Trucker Ordered Off the Road by FMCSA Following Fatal Crash
February 12, 2014
Following a Jan. 27 crash killing an Illinois Tollway worker and seriously injuring an Illinois State Police trooper, the Federal Motor Carrier Safety Administration has declared Illinois-licensed truck driver Renato V. Velasquez to be an imminent hazard to public safety and ordered him not to operate any commercial motor vehicle in interstate commerce.
FMCSA investigators found that prior to the crash, Velasquez violated federal hours-of-service regulations prohibiting commercial truck drivers from driving for more than 11 hours each shift or remaining on-duty after 14 hours of work. The agency says he also falsified his logbooks with the intent of concealing the number of hours he worked.
The investigators concluded that for a period of 26-hours during Jan. 26-27, Velasquez operated a tractor-trailer for approximately 1,000 miles, only resting between 3-1/2 to 5-1/2 hours, well short of the federally required rest period. Before reaching his last scheduled stop, Velasquez crashed into two fully illuminated stationary vehicles, an Illinois State Police car with its emergency lights activated and an Illinois Tollway vehicle with an activated warning arrow, outside of Naperville, Ill., causing the fatality and life-threatening injury.

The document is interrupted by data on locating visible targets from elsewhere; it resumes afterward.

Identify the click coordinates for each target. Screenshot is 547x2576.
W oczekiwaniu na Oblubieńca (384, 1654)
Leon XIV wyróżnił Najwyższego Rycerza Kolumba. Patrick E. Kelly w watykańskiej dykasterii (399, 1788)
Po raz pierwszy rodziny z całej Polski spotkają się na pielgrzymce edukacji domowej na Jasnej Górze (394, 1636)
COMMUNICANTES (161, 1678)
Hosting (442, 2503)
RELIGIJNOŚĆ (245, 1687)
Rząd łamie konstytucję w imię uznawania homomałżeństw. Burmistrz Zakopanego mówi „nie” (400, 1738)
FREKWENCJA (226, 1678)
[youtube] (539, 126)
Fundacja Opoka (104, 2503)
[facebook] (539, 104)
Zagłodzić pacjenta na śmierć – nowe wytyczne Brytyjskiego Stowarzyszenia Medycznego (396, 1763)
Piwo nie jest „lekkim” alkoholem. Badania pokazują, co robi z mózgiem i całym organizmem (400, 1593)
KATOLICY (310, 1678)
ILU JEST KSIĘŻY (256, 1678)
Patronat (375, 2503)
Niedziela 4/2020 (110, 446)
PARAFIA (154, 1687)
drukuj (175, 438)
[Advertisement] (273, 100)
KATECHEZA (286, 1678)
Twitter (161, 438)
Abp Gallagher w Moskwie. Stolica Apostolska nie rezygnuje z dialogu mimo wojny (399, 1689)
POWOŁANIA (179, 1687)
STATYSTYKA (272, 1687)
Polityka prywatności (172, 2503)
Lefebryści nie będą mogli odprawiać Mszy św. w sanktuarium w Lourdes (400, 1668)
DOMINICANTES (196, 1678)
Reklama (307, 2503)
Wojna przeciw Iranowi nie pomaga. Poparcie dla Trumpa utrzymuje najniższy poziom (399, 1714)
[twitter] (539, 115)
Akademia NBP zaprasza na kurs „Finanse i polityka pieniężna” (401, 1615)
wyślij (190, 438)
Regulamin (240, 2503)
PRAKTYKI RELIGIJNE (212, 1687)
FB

Velasquez has been charged by Illinois authorities with multiple felony violations. The investigation remains open.
According to published reports Velasquez was convicted in 2001 of selling cocaine to an undercover police officer that resulted in serving time in prison while his driving record shows at least three traffic convictions from 2010 through 2012, with at least two of them happening in a commercial vehicle, though none were as serious as the Jan. 27 crash.
The company that Velasquez also reportedly has a spotty safety record with just over 40 trucks including being involved six crashes the last two years.